*Passage choisi:*
Abdelmún, sous l’influence d’Aventumerth comme son prophète,[6] s’installa comme roi dans la ville nommée et dans le royaume des moabites. Ceux qui obtinrent ce royaume sont appelés almohades, ce qui signifie unitaires, car ils confessent n’adorer qu’un seul Dieu, celui que prêchait Aventumerth, comme cela est exposé clairement dans un certain libelle écrit.

D’Abdelmún descendent ceux qui ont gouverné le royaume de Marrakech jusqu’à nos jours. Ce royaume fut florissant jusqu’à maintenant et ce n’est que grâce à Notre Seigneur Jésus-Christ, qu’il commença à décliner miraculeusement.[7] Le fils d’Abdelmún fut Aben Jacob, qui mourut au Portugal pendant le siège de la noble et importante ville de Santarem.[8] Un fils d’Aben Jacob participa à la bataille d’Alarcos[9] qui fut remportée sur les chrétiens grâce à la permission divine ; il prit Calatrava et Alarcos et d’autres châteaux dans le voisinage, tels Malagón et la tour Guadalferza.[10] Ce roi et ses actes seront discutés plus tard, [11] mais maintenant assez sur ce sujet.

*Consigne 1:* Pouvez-vous recopier sans rien changer le passage sur les Almohades, de « D’Abdelmún descendent ceux » jusqu'à « sur ce sujet. » ?

*Données fournies:*
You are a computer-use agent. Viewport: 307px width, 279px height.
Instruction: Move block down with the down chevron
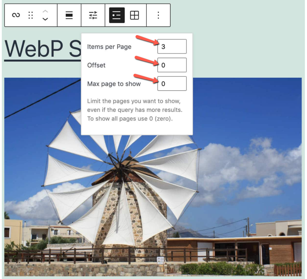pos(45,19)
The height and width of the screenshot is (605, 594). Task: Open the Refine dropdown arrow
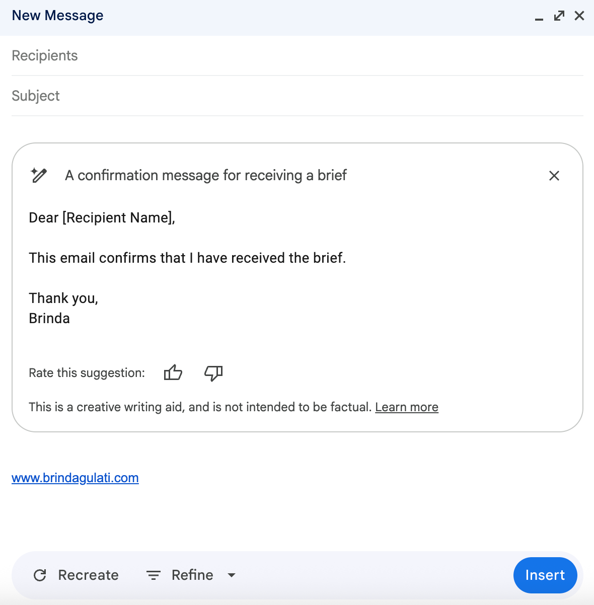tap(232, 575)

*Consigne 2:* Dans les entrées, pouvez-vous réécrire les lignes allant de celle qui contient « The height and » jusqu'à la fin des entrées, bornes comprises, en remplaçant « screenshot » par « capture » et en laissant tout le reste intact, sans reproduire les images ?

*Réponse complète 1:*
D’Abdelmún descendent ceux qui ont gouverné le royaume de Marrakech jusqu’à nos jours. Ce royaume fut florissant jusqu’à maintenant et ce n’est que grâce à Notre Seigneur Jésus-Christ, qu’il commença à décliner miraculeusement.[7] Le fils d’Abdelmún fut Aben Jacob, qui mourut au Portugal pendant le siège de la noble et importante ville de Santarem.[8] Un fils d’Aben Jacob participa à la bataille d’Alarcos[9] qui fut remportée sur les chrétiens grâce à la permission divine ; il prit Calatrava et Alarcos et d’autres châteaux dans le voisinage, tels Malagón et la tour Guadalferza.[10] Ce roi et ses actes seront discutés plus tard, [11] mais maintenant assez sur ce sujet.

*Réponse complète 2:*
The height and width of the capture is (605, 594). Task: Open the Refine dropdown arrow
tap(232, 575)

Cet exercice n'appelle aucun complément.